◆ EXERCISE TASKS
**1)** In the blog comment thread, what two foods does Publius say he enjoys eating?
**2)** Write the next part of the blog comment thread, picking up after its final sentence.
** begin EXTRACT **
This comment has been removed by a blog administrator.
JB said...


I'll be watching this movie tonight. I'll tell you what I think.

However, I doubt I will have much effect on this dichotomy.

Until then, take care.

Publius said...

I get enjoyment over eating pork rinds and gummy worms, does that mean I have bad taste?

A world in which beauty is objective creates a level of conformity I'd rather not think about...

Julie D. said...

Wow. Here I just thought that you watched a movie and enjoyed the layered depths of the storytelling. Instead I see that you were too stupid and uneducated to see it's idiocy ... unlike the educated who have degrees.

I sure hope that M. Night realizes who he's supposed to be making movies for.

Once again, I feel that Sancta Sanctis is right on target in saying that Ms. Nicolosi "has forgotten how to be a boy." Or, evidently, even in how to just go to a movie.

Steven said...

Dear Seacb,

I wouldn't pay too much attention to critics. They serve a useful purpose in correcting excess, but they're often the very last to recognize brilliance.

There were a hundred critics who spit on Monet's Impression:Sunrise and a hundred more who were outraged at Le Sacre du Printemps. We're still told in college courses that Charles Dickens isn't really literature and will be for years to come.

It's perfectly all right to have a difference of opinion, and I would just thank God that I've not been granted the great critical insight (in this discipline) that blinds me to the sheer beauty and fun of what is happening on the screen.

I don't need to be instructed in how to see a film to enjoy it, regardless of what some critics think. And then the critics wonder why the world treats them so poorly.



Kip said...

Ha ha ha, that's so funny (the comment that is, the review was nice).

"You should accept what I say because I am an expert"

Man alive, that sums up so much of what is wrong with the arts and society in general these days.

Like Steven said, there are hundreds of critics who would insist 'The Rite of Spring' is great music, but the unindoctrinated ear just goes 'blechh, what a noisefest!'

And think of all the excrement -- actual, literal excrement in some cases! -- they try and pass off as Art. If young Michaelangelo really did carve his Pieta today, no doubt the critics would unanamously tell us it was in the same league as Bud Light and gummy worms.

Adoro Te Devote said...

Just to show a parallel to your take on the movie and Nicolosi's:

I have been a musician for years. About 4 years after I began playing the flute, my brother began playing the guitar. When he went to college, he studied music, and his knowledge far surpassed mine.
** end EXTRACT **
** begin ENTRIES SUPPLIED **
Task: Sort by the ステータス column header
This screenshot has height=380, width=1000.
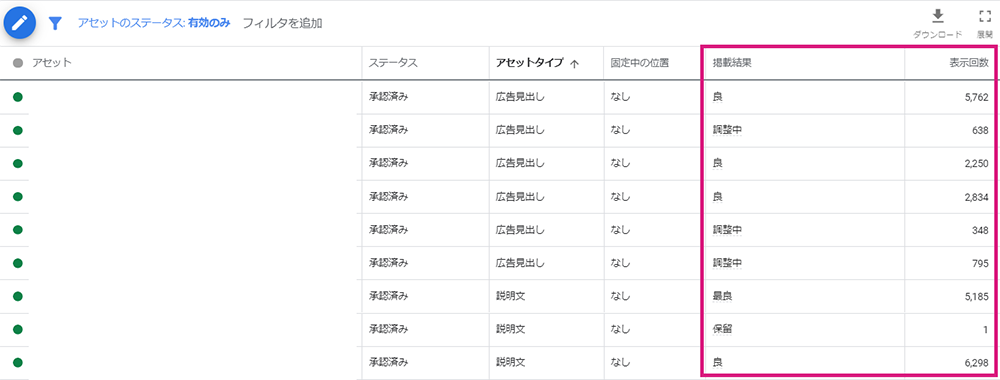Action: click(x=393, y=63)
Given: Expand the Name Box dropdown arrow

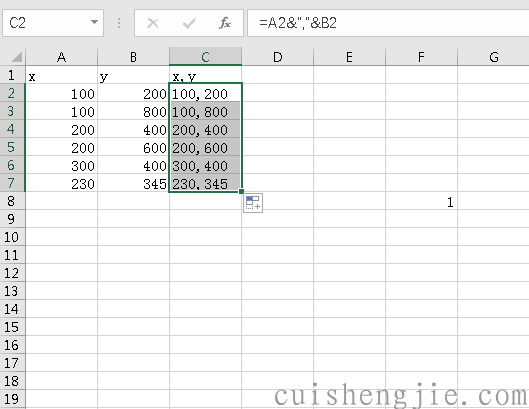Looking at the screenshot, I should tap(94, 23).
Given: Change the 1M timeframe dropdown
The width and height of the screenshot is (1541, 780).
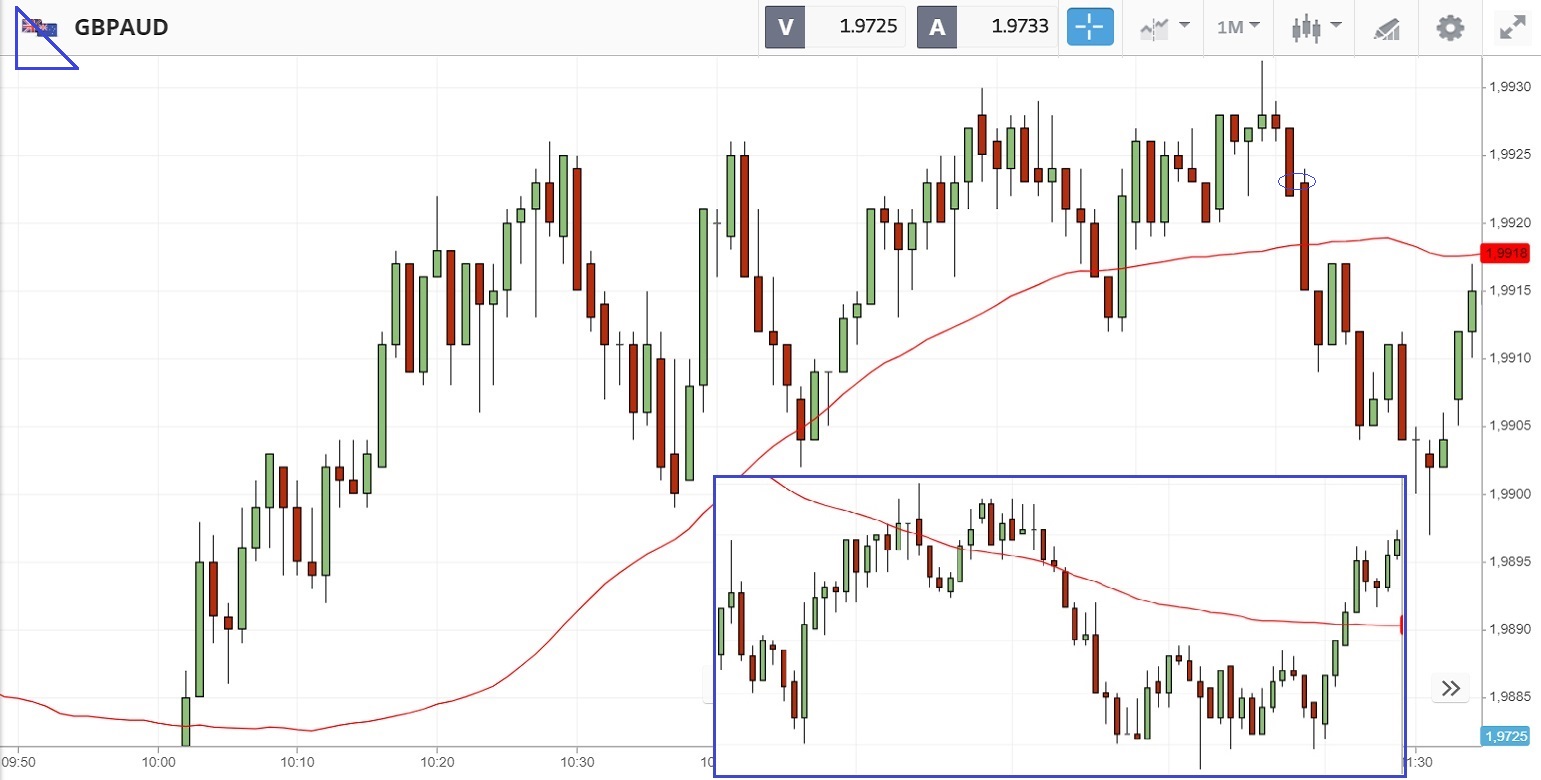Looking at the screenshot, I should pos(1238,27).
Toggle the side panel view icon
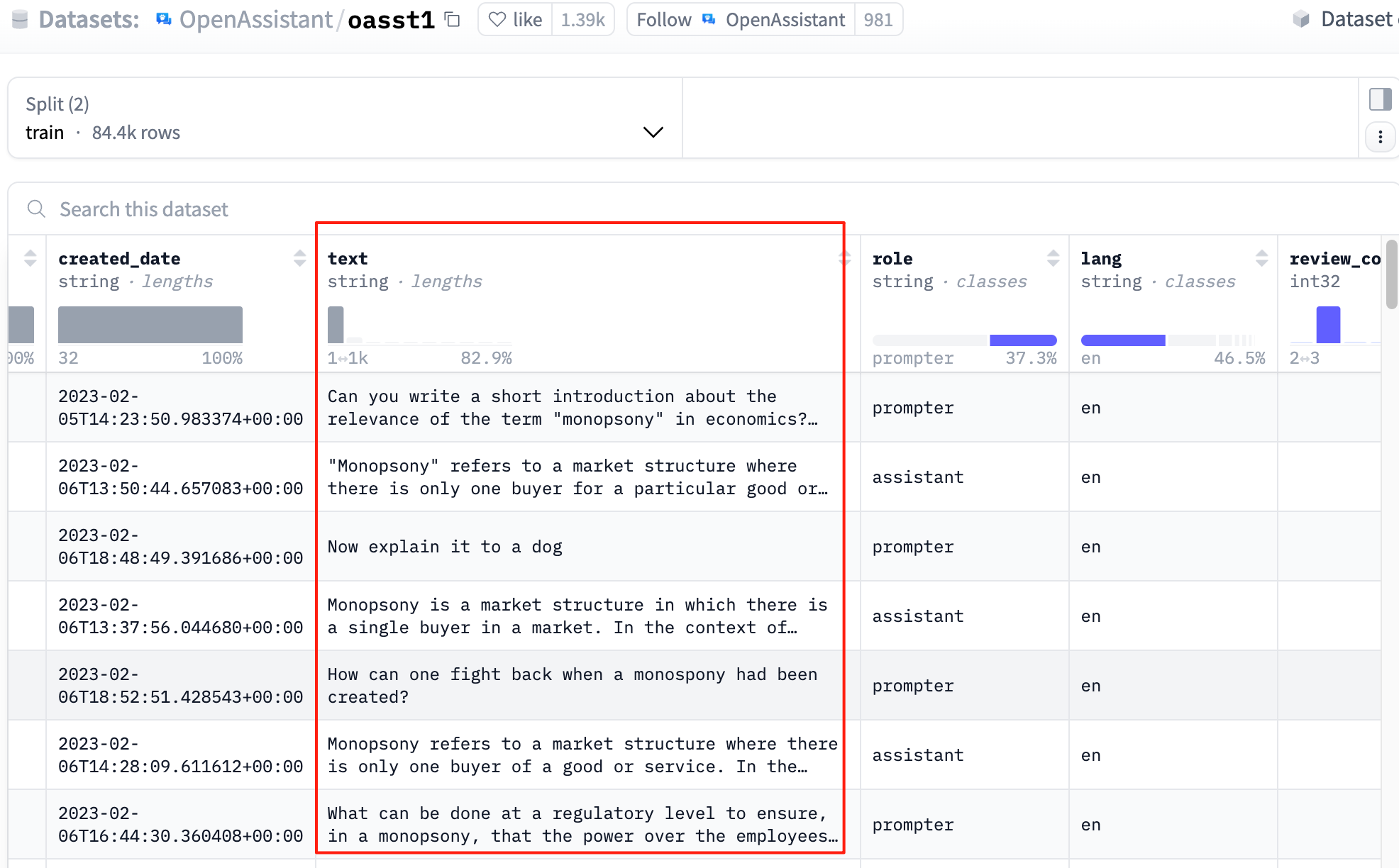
** end ENTRIES SUPPLIED **
◆ RESULTS OF THE EXERCISE
**1)** Pork rinds and gummy worms.

**2)**
He got a little full of himself, too--I think that's what happens when people get educated about certain things. He took a course in music theory, and he would play this atrocious stuff and tell me it's "good" and that if I understood all the theory behind it and what it all meant, I would love it, too.

I had to remind him that beauty is recognized by the ear, or the eyes, not so much by the intellect. Music, and cinema, etc., do not need to be understood from a detailed, over-educated point of view in order to be appreciated.

As far as that dischordant stuff my brother pushed on me? He got tired of it, too, but amazingly, he really loves clasical music now. Amazing how the truth of true beauty can reach the heart. I think you understand that and captured it well.

After reading your post, I really want to see this movie now!

Kip said...

Oh, how I recognise myself in your brother! I spent years trying to love that terrible music, but deep down my heart always rebelled.

Strvinski for example, a Macbeth type character, misled by the wicked muses of his time into throwing away his undeniable talent, but also a criminal who was part of a conspiracy to destroy Western Classical music!

It's true, the 'classic' music of our time is Elvis Presly, Duke Ellington etc, Classical Music as it used to be was murdered by the academy.

Tony said...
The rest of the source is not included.